Kant and D.T. Suzuki: The Paradigm of Knowledge in Western and Eastern Philosophy
D.T. Suzuki is a Kanazawa-produced buddhist philosopher. He worked untiringly to bring the message of Zen, Mahāyāna and Buddhism in general, to the West, and his reputation as a scholar and gifted teacher was internationally recognized. He touched the lives of many thinkers, including Erich Fromm. The book Zen Buddhism and Psychoanalysis contains the papers originally presented by the Japanese buddhist philosopher and the German psychoanalyst at a workshop on that topic held in 1957 by the Department of Psychoanalysis of the Medical School of the Autonomous National University of Mexico. The work focuses on what differences there are in Eastern and Western thought regarding the nature of the human mind and our role in the knowledge.

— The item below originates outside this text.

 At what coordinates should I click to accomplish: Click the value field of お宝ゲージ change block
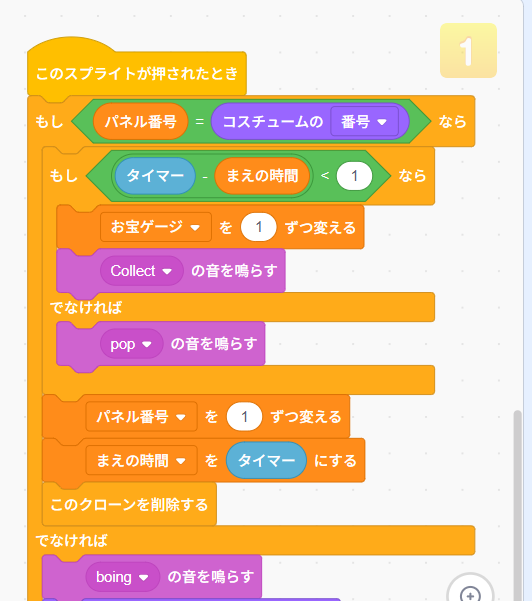click(x=258, y=227)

There, Suzuki explains with profound and gentle wisdom how Western materialism and intellectualism contrast with the Eastern concept of acceptance as the basis of well-being for the 'whole man'.
This study aims to develop this point of view through a comparison focused on the paradigm of knowledge between Immanuel Kant, major figure of the Enlightenment, and D.T. Suzuki, scholar of Zen Buddhism.
The topic will be the Swedish scientist and Spirit-seer Emanuel Swedenborg (1688-1772), main character of Kant's “Dreams of a Spirit-Seer, illustrated by those of Metaphysics and Suzuki's Swedenborg and Swedenborg's View of Heaven and “Other Power”.